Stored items
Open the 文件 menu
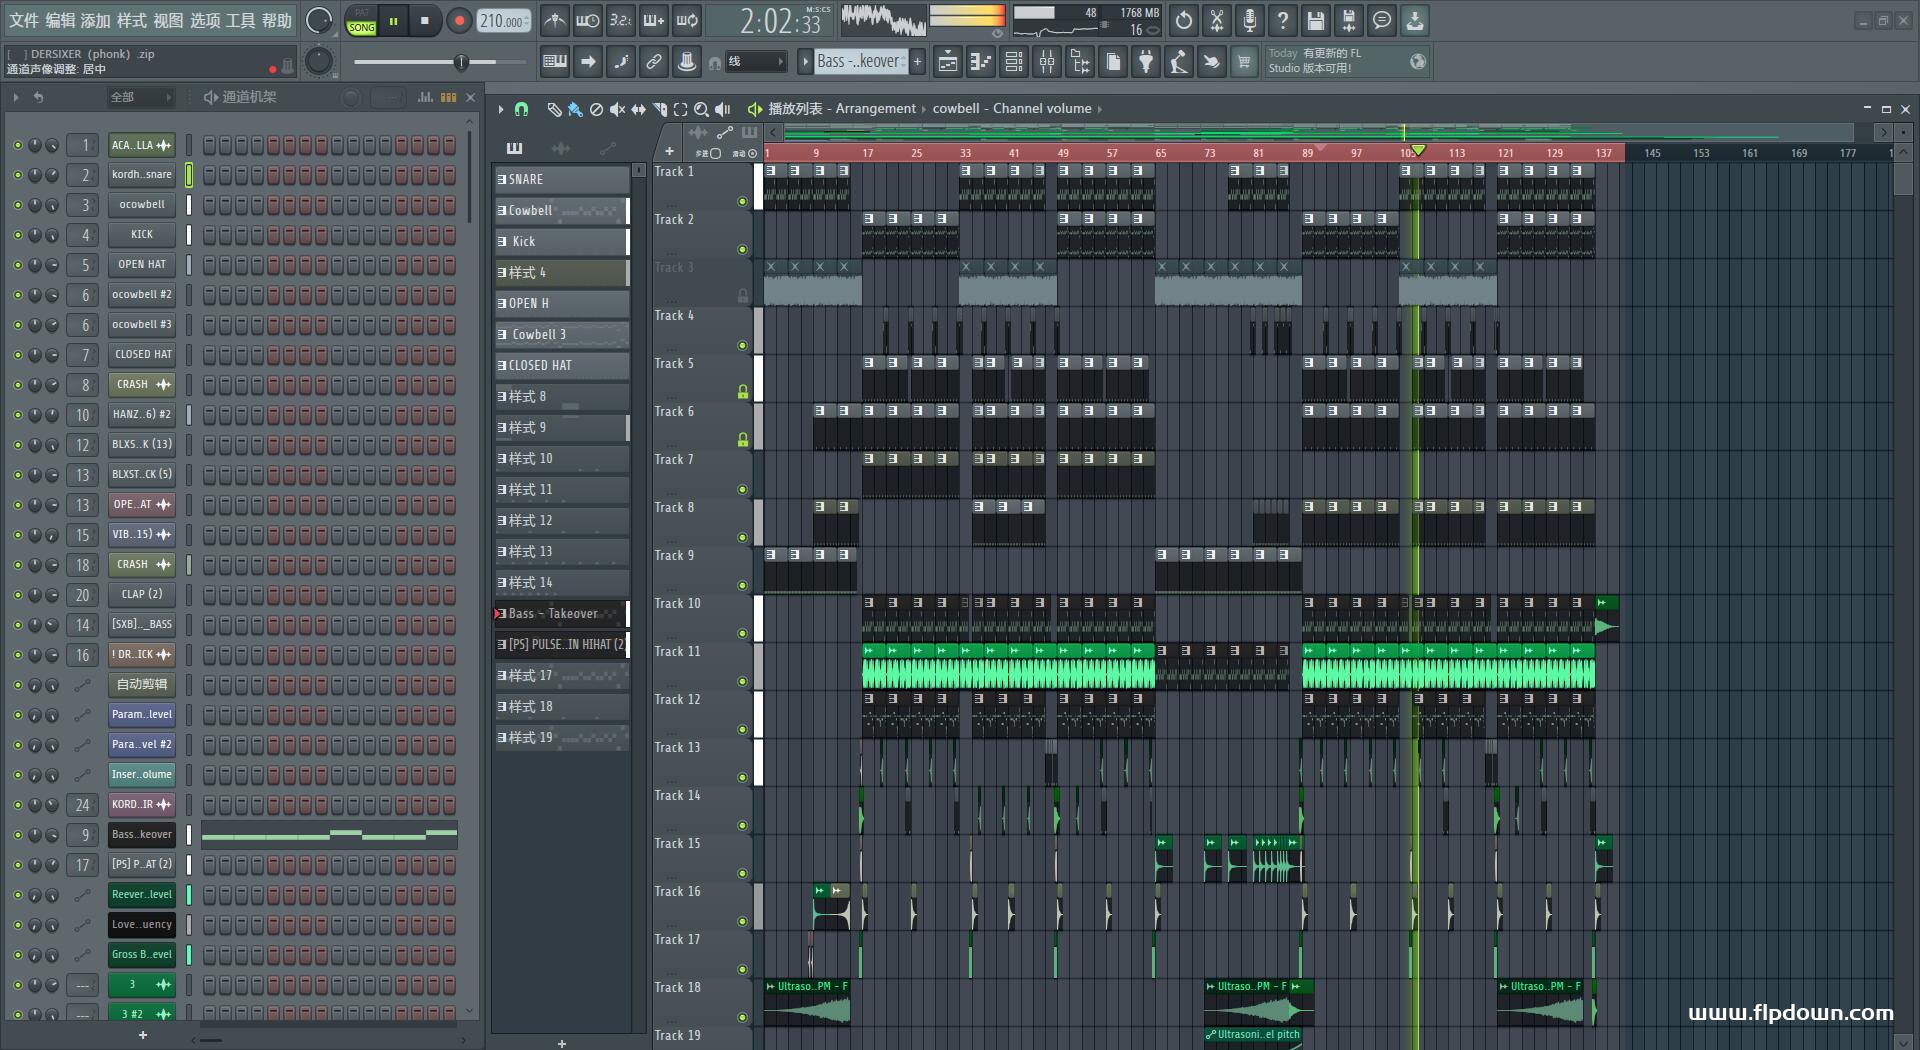coord(24,20)
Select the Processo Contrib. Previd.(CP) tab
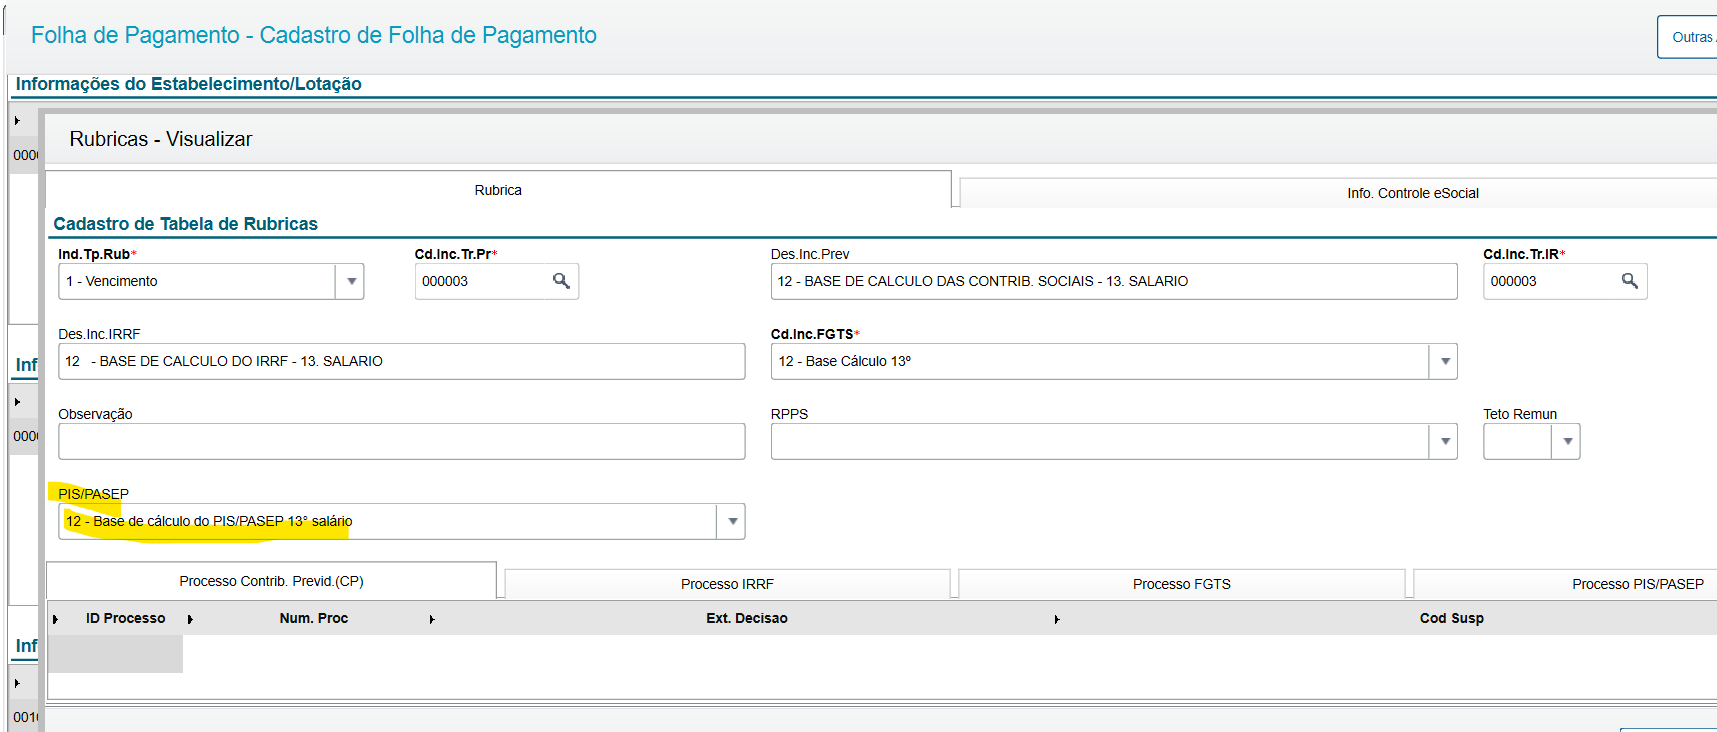 [271, 581]
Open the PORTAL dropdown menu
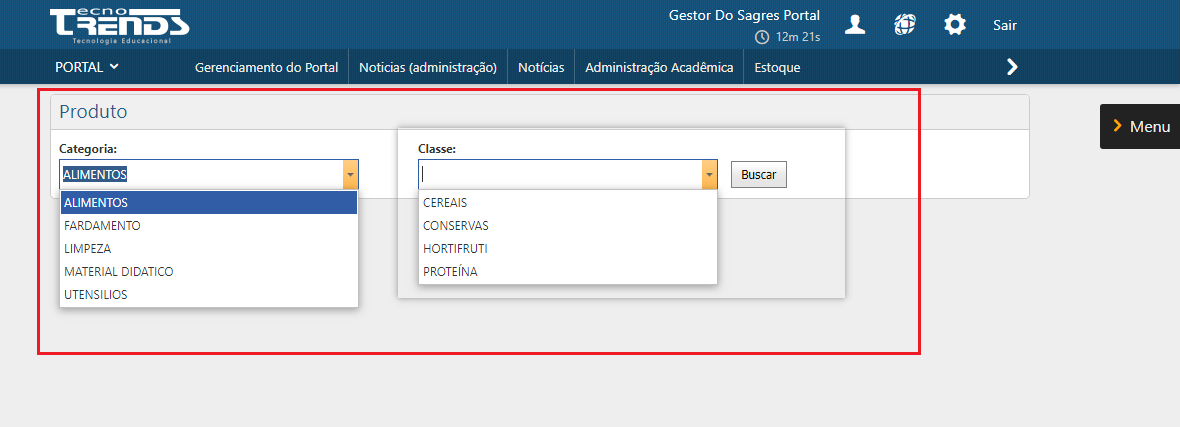This screenshot has height=427, width=1180. tap(87, 67)
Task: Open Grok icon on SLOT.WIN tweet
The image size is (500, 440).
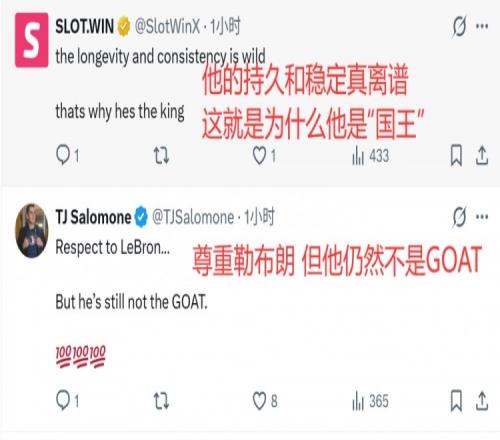Action: coord(459,26)
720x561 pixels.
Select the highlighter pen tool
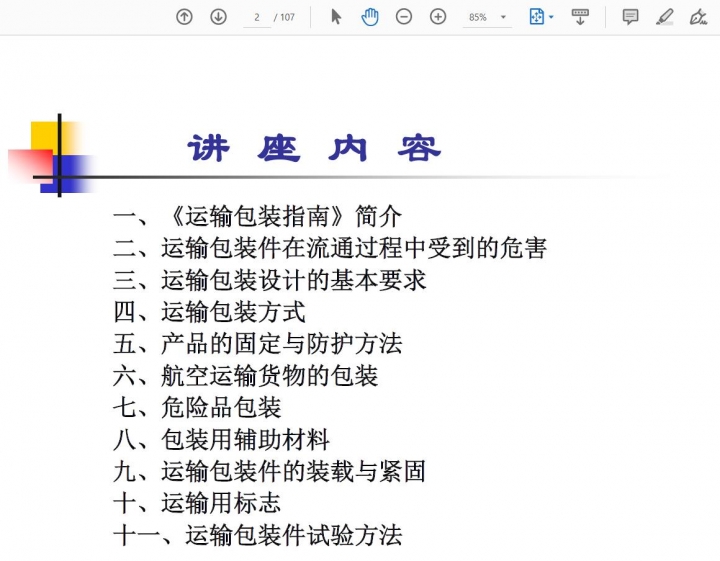(x=665, y=17)
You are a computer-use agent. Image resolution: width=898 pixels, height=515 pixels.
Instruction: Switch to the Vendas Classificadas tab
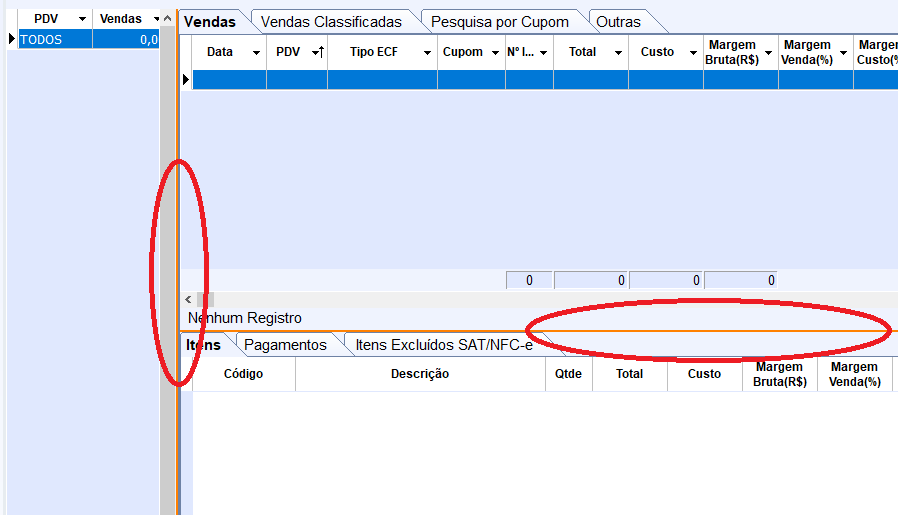pos(331,21)
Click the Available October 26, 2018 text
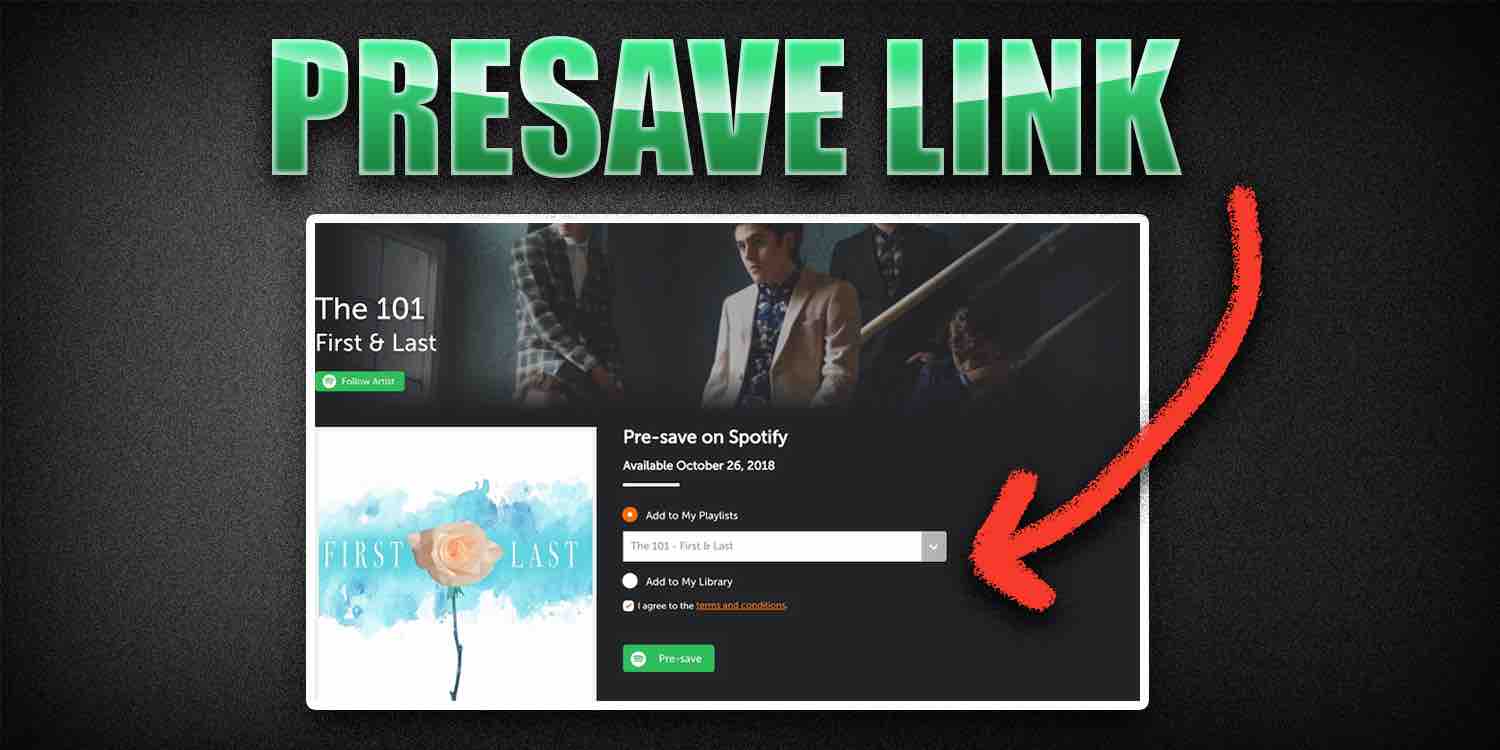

• **INSTRUCTIONS TO FOLLOW**: Pictures aside, restate the entries word for word.

• **WRITTEN RESPONSE**:
Open the 文件 menu
coord(24,20)
Select the Processo Contrib. Previd.(CP) tab
 [271, 581]
Open the PORTAL dropdown menu
This screenshot has height=427, width=1180. tap(87, 67)
Task: Open Grok icon on SLOT.WIN tweet
The image size is (500, 440).
Action: coord(459,26)
720x561 pixels.
Select the highlighter pen tool
(x=665, y=17)
You are a computer-use agent. Image resolution: width=898 pixels, height=515 pixels.
Instruction: Switch to the Vendas Classificadas tab
pos(331,21)
Click the Available October 26, 2018 text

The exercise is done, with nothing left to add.